The Balance Sheet
The balance sheet is important because it’s essentially a company’s statement of financial position at a specific date. Investors, creditors, and other businesses use it to: calculate financial ratios, determine how much money the company has and owes, and determine the amount of money that is available for shareholders.
Assets = Liabilities + Shareholders’ Equity
The balance sheet utilizes the following equation: Assets = Liabilities + Shareholders’ Equity. As the name of this financial statement implies, the balance sheet must balance. In other words, the amount of assets a company has must equal the combined sum of the company’s liabilities plus the shareholders’ equity.
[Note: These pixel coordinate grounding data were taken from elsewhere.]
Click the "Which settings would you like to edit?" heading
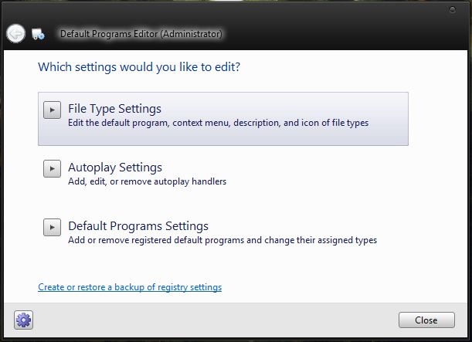 coord(139,67)
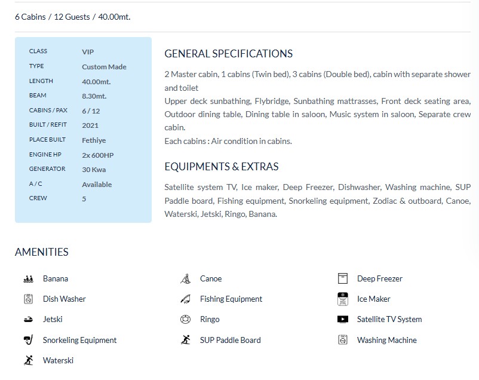Screen dimensions: 479x380
Task: Click the Fishing Equipment icon
Action: coord(185,299)
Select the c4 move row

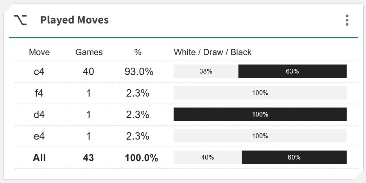(39, 72)
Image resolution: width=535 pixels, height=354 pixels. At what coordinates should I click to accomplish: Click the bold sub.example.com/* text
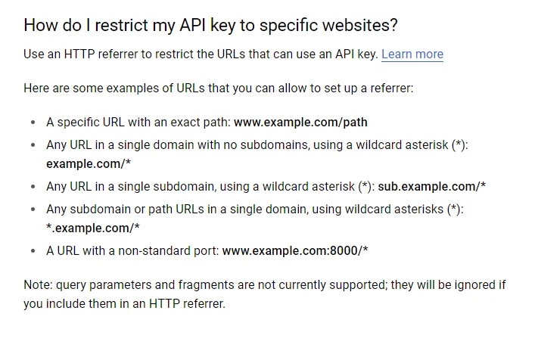pyautogui.click(x=431, y=187)
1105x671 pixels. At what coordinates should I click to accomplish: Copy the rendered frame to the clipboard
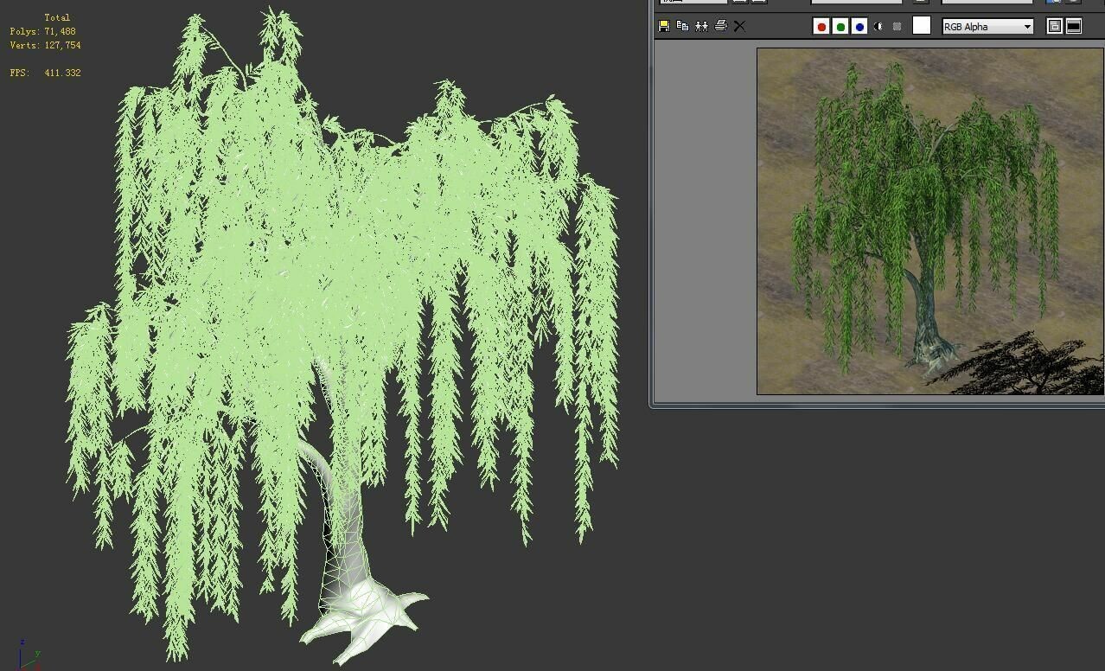[x=682, y=25]
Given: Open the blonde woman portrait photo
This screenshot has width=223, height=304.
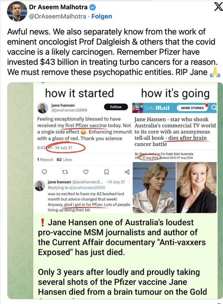Looking at the screenshot, I should coord(196,187).
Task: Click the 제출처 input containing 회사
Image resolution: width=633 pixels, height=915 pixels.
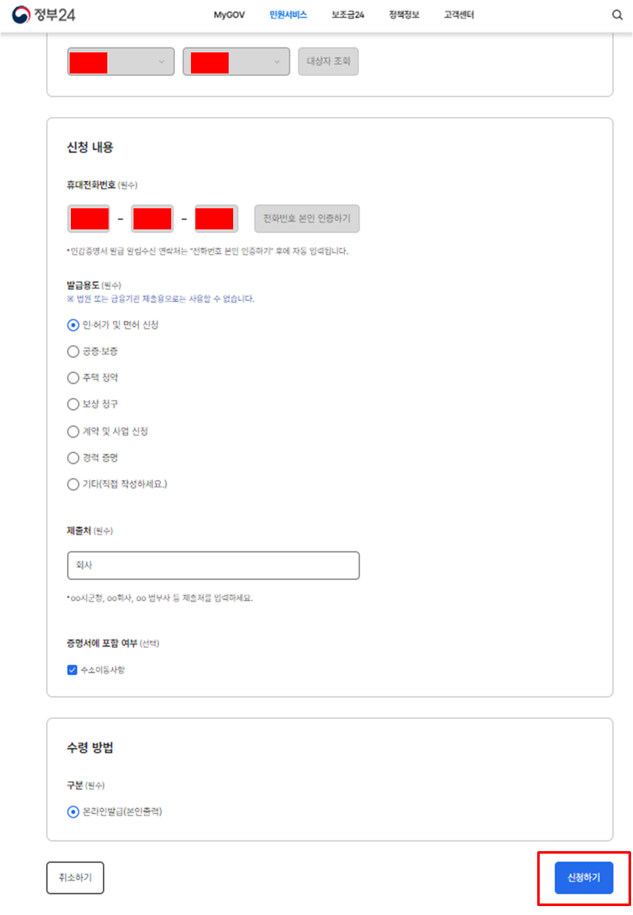Action: pos(213,565)
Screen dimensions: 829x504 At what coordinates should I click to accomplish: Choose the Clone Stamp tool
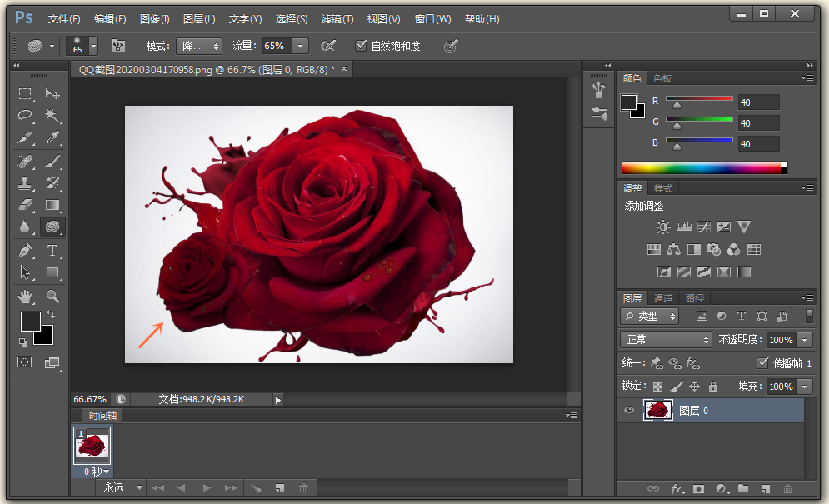(x=26, y=182)
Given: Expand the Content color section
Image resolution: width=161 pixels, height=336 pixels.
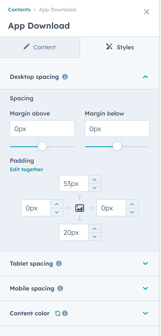Looking at the screenshot, I should coord(145,313).
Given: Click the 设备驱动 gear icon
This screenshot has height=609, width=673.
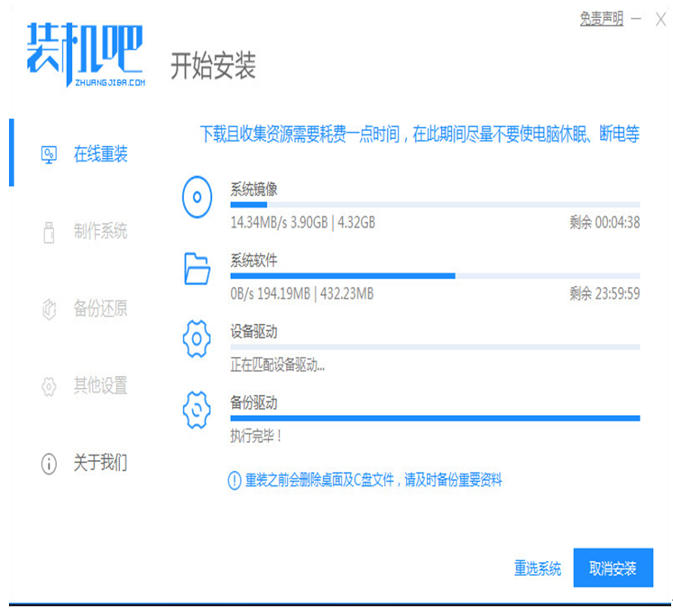Looking at the screenshot, I should coord(197,339).
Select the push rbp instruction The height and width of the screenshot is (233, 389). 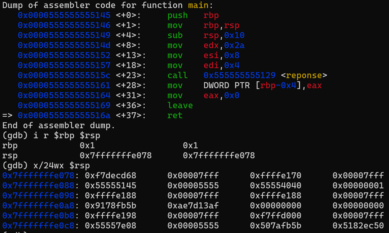[193, 15]
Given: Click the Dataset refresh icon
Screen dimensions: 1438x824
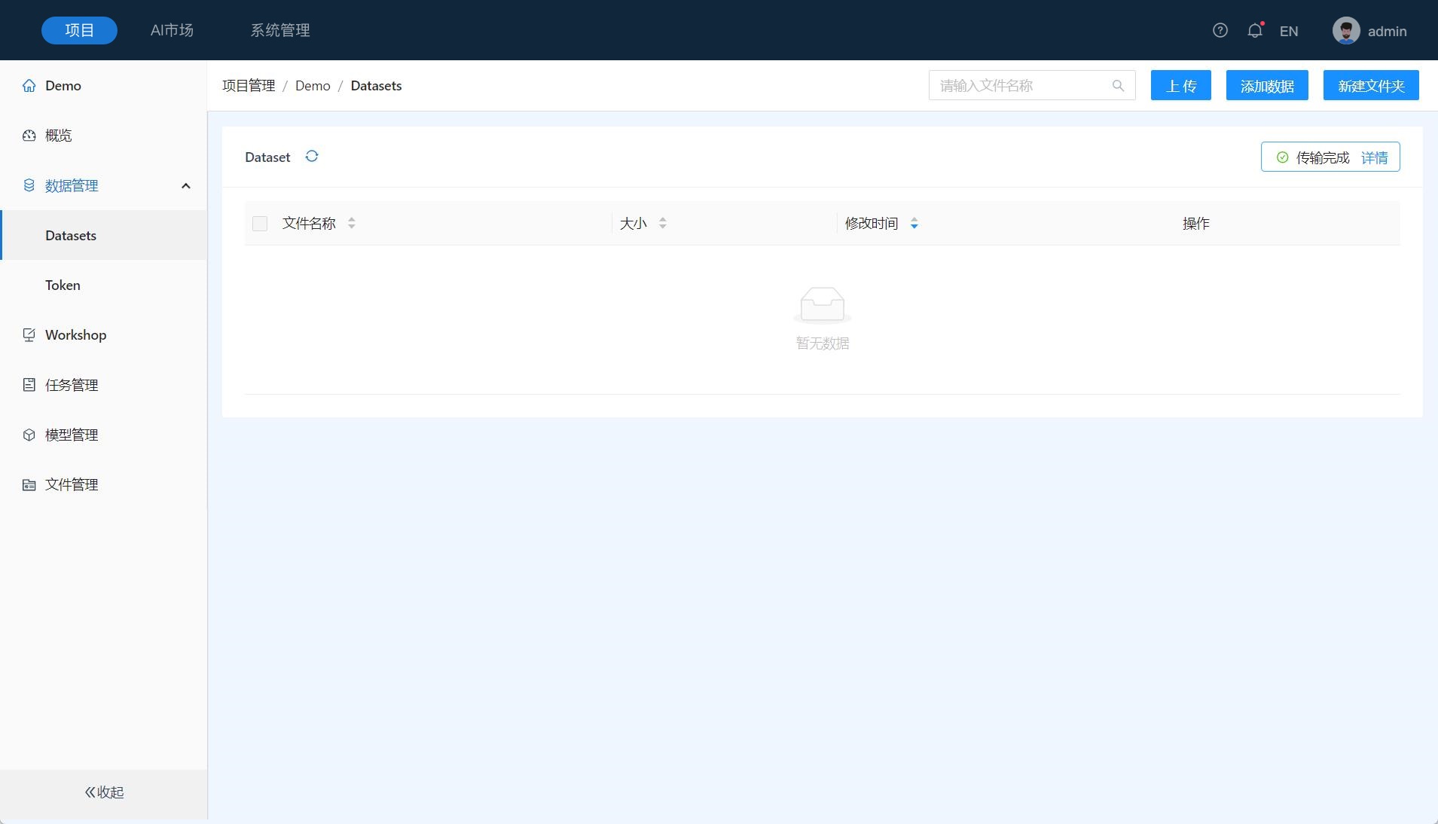Looking at the screenshot, I should click(x=312, y=157).
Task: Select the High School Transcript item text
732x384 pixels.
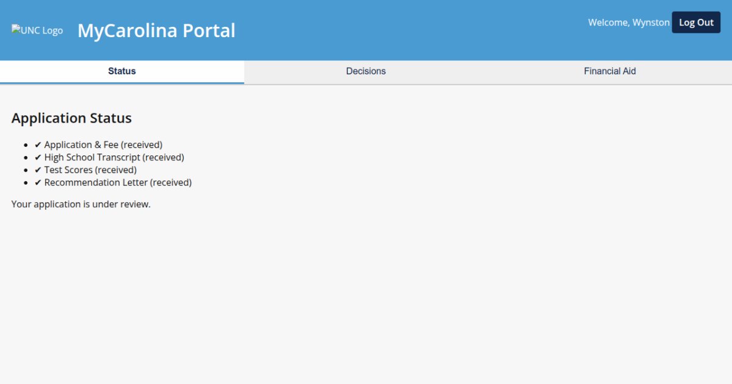Action: [x=114, y=157]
Assets, on the balance sheet, can be classified as either ‘Current’ or ‘Non-Current’. A current asset is an asset that a company can convert or liquidate in a year or less (e.g. Accounts Receivable or Prepaid Expenses.) A non-current or a long-term asset are assets that a company cannot convert to cash in a year or less. Some examples of long-term assets are rental space security deposits or intangible assets.
Liabilities are the company’s financial obligations, or more simply, money that the company owes. Just like the assets, the liabilities are categorized by what is current versus what is not current. Current Liabilities are due within one year or less, while Long-term Liabilities have due dates past a year. Some examples of current liabilities are Rent Payable, Wages Payable, and Interest Payable. An example of a long-term liability is Loan Payable like a business loan.
The last part of the equation is shareholders’ equity or net worth. This is the money that goes to the company’s owners. This section contains all the accounts related to the equity of a company. For example, Treasury Stock and Preferred Stock can be found here, as well as owner contributions to the company and owner distributions/withdrawals.
The balance sheet provides a snapshot of a business at a given point in time. Investors and creditors use this information to help them make better decisions when investing and offering finance options. Additionally, balance sheets create benchmarks across companies in an industry. For either external users or internal users, a CPA can offer services such as performing reviews of balance sheets and providing invaluable insight from years of accounting experience.